GITR on the surface of antigen presenting cells, but not on T cells, regulates the pathogenesis of CD4+ T cell-mediated experimental colitis

The receptor GITR is thought to function on the surface of regulatory and activated effector CD4+ T cells. To better understand the role of GITR in in vivo immune responses, we use an established experimental colitis model. Chronic enterocolitis was induced by the transfer of wt or GITR−/− CD4+ T cells into either GITR−/− x Rag−/− or Rag−/− recipients. When non-fractionated CD4+ cells from either wt or GITR−/− donors were transferred, colitis unexpectedly developed in GITR−/− x Rag−/−, but not in Rag−/− recipients.

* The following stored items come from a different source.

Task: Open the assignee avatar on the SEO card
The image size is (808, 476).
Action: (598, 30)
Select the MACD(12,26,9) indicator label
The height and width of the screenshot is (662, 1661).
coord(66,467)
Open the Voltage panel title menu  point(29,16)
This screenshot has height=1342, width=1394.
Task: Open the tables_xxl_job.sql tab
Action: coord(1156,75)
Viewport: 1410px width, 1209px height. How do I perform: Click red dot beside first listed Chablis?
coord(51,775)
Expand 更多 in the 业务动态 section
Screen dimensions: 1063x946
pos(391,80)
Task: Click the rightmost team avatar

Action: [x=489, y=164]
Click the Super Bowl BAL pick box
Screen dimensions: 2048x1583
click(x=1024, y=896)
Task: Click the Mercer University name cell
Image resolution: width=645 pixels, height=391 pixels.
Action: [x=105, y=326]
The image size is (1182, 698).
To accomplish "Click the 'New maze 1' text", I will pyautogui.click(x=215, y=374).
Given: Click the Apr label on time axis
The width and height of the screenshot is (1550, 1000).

In these mice, the percentage of Treg and Th17 cells is decreased, whilst that of Th1 cells increased. Furthermore, Tregs fail to prevent colitis in GITR−/− x Rag−/− recipients. This is not due to an aberrant function of GITR−/− Treg or Teff cells, but is caused by an imbalance in the number of tolerogenic CD103+ and PDCA1+ plasmacytoid dendritic cells in the GITR−/− mouse. This in turn impairs Treg development and expands the Th1 population in GITR−/− x Rag−/− recipients upon the transfer of non-fractionated CD4+ cells. We conclude that for the induction of colitis, GITR is dispensable on the surface of Treg and Teff cells, nor do GITR-L / GITR interactions on T cells play a role in controlling the disease. GITR, however, controls in vivo DC and monocyte development and in its absence aggravated chronic enterocolitis is caused by an imbalance of colitogenic Th1 cells and regulatory T cells.